:: LISTING

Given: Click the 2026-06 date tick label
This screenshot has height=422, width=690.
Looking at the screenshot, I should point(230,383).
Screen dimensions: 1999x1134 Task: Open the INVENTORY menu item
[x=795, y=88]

::::
:: LISTING

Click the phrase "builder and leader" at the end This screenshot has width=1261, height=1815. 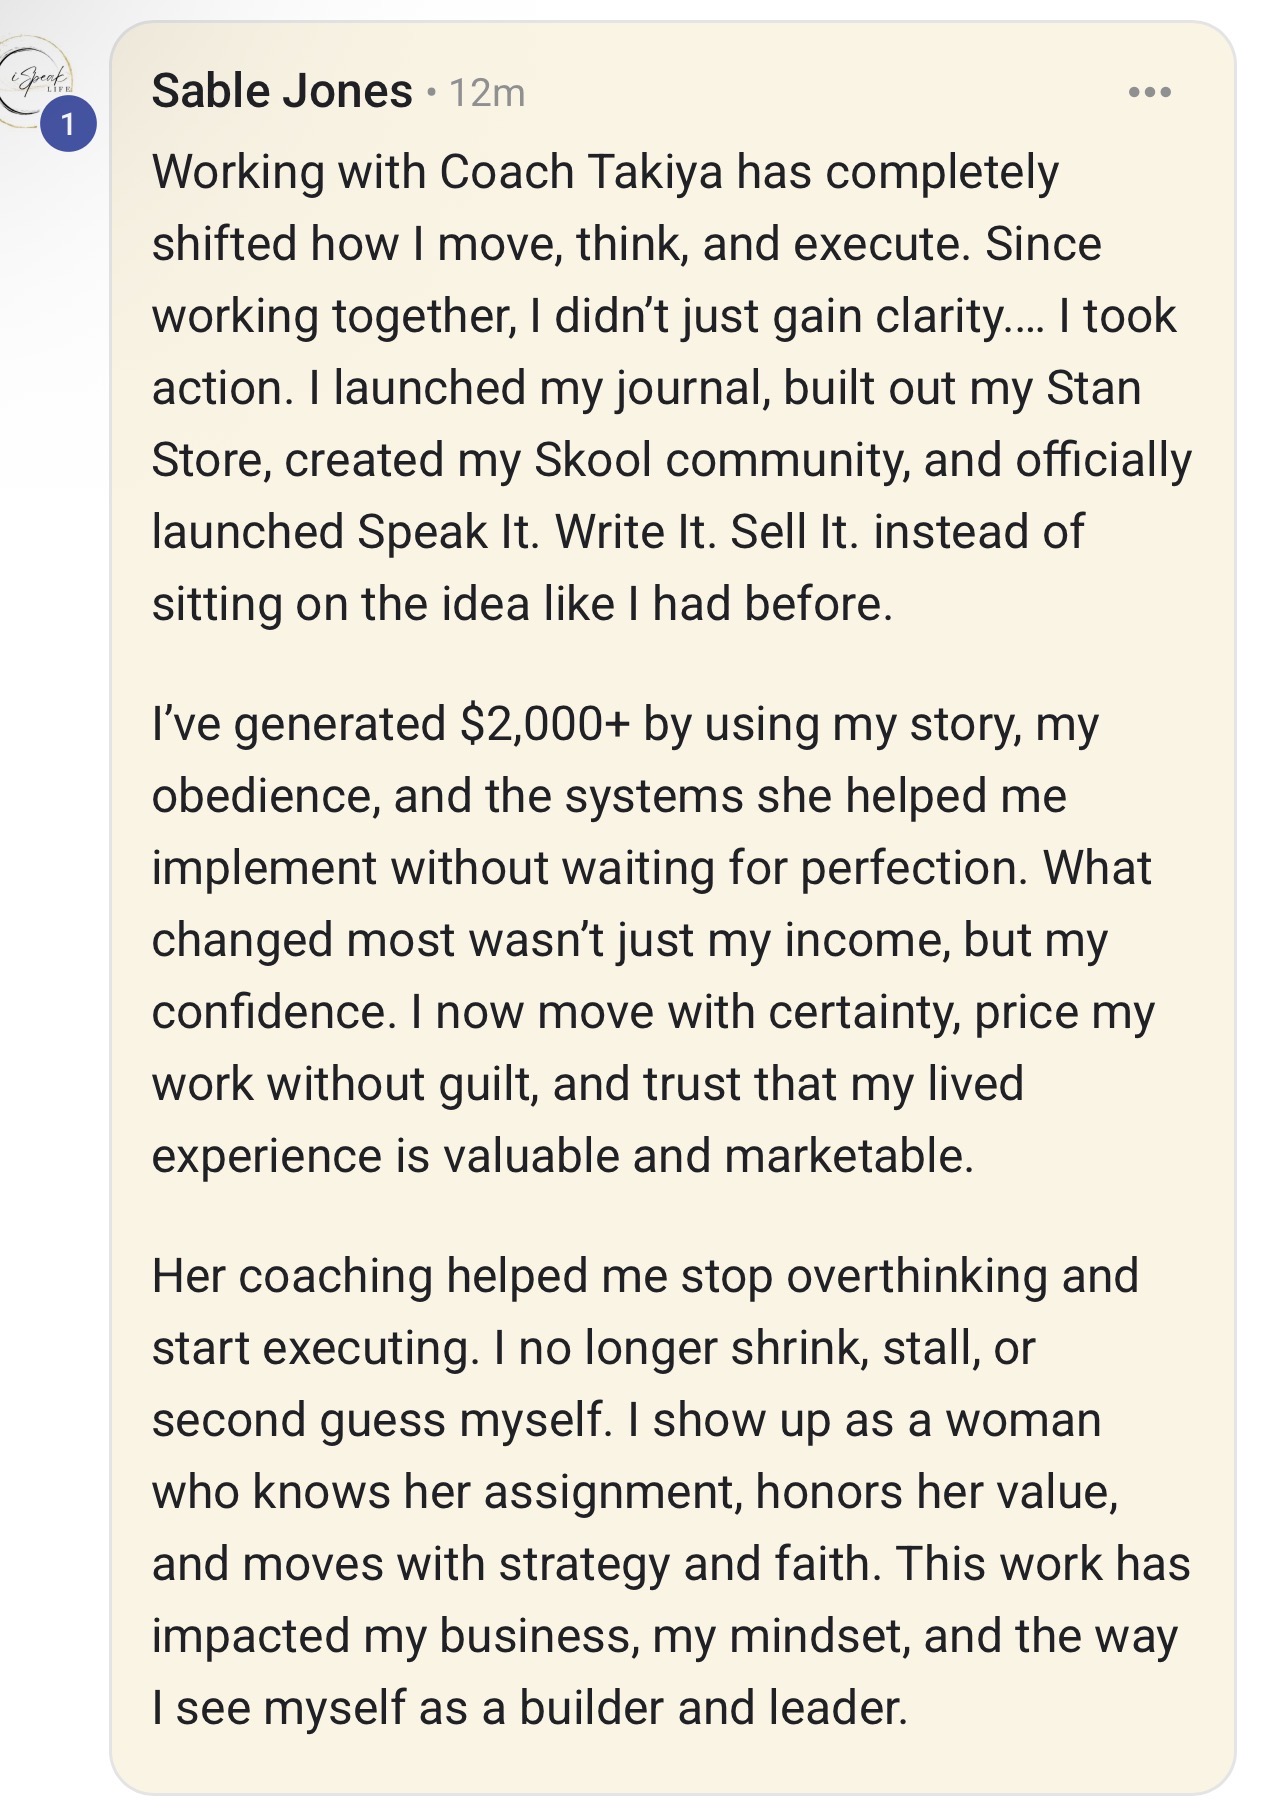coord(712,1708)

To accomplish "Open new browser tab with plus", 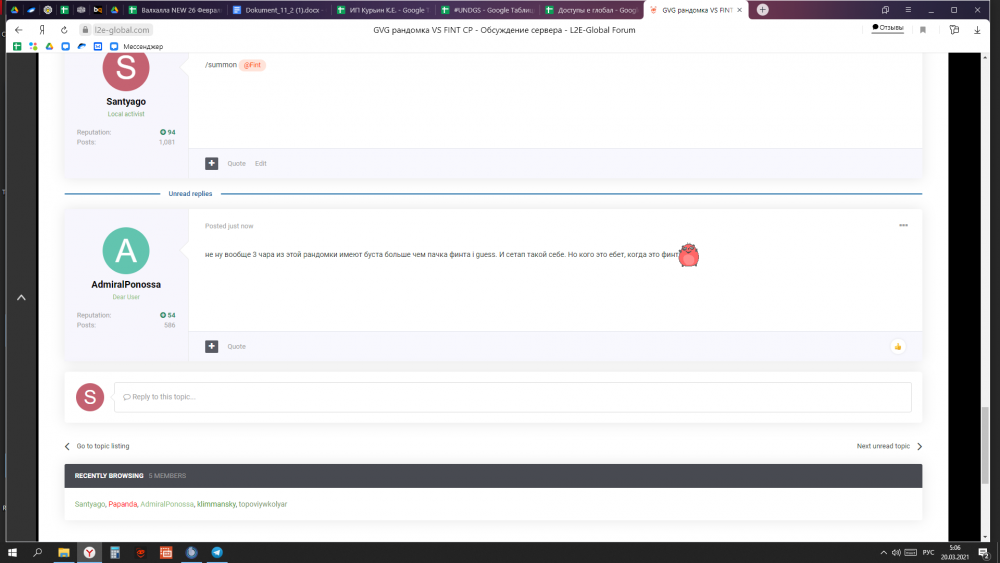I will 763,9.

::::
:: LISTING

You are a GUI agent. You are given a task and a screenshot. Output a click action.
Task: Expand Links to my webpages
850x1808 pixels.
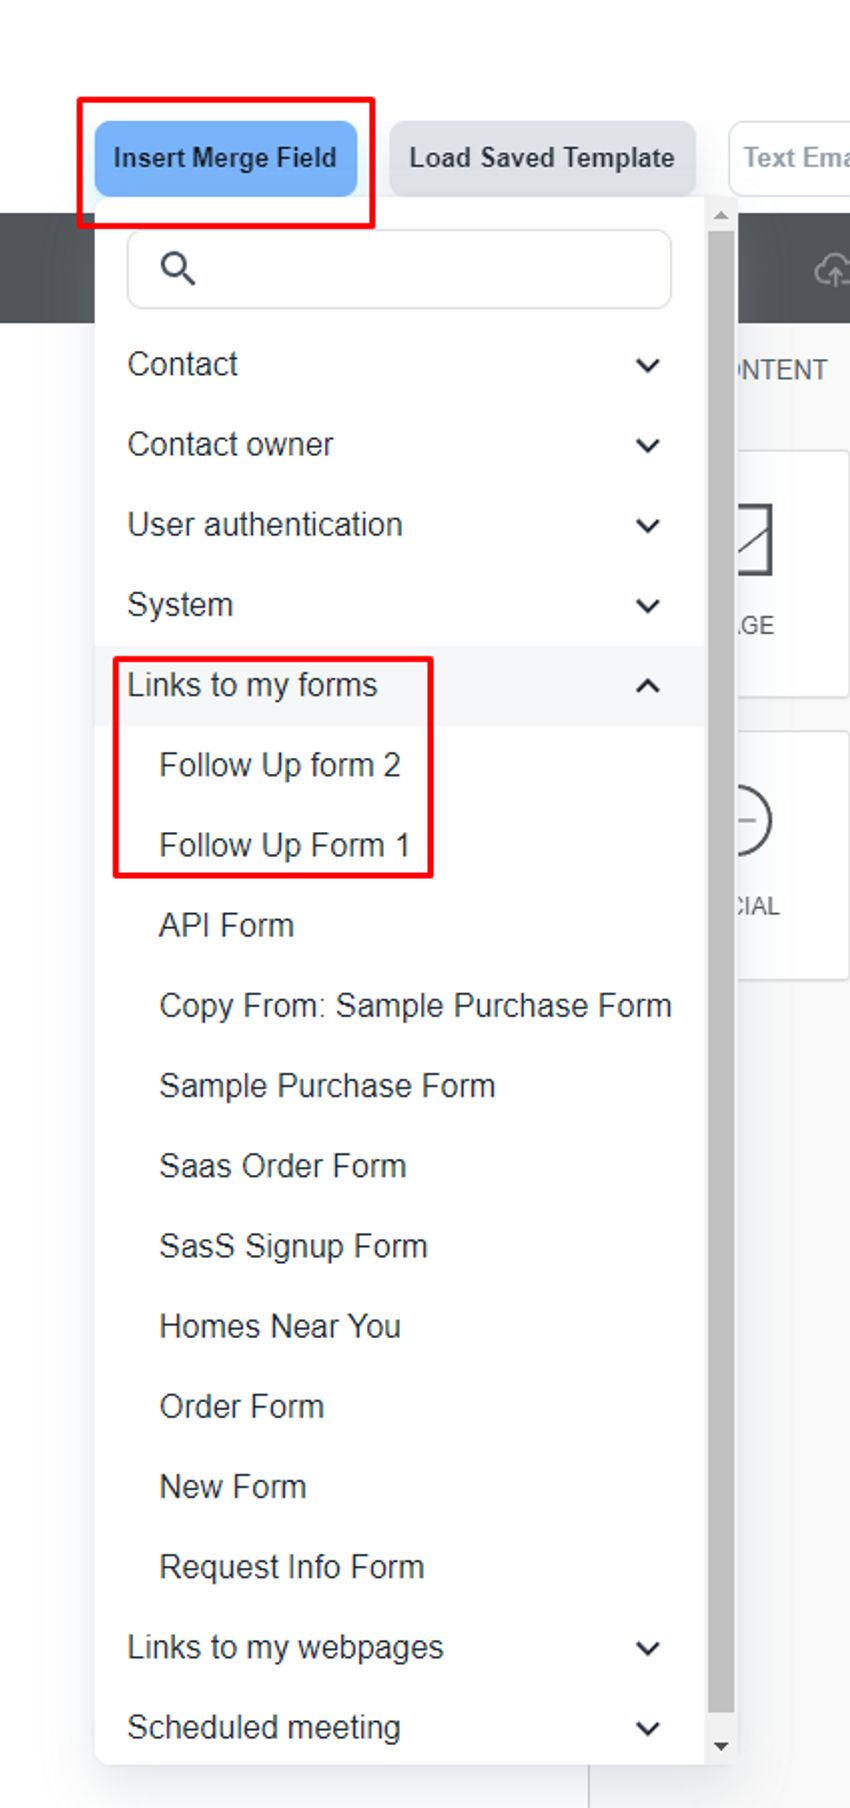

::::

*EXERCISE PROMPT*
Put the listing lines into a numbered list, leaving out blank lines, starting with the line that contains "You are a GUI" and going on through the line that contains "850x1808 pixels.".

*REPLY TO THE EXERCISE*
1. You are a GUI agent. You are given a task and a screenshot. Output a click action.
2. Task: Expand Links to my webpages
3. 850x1808 pixels.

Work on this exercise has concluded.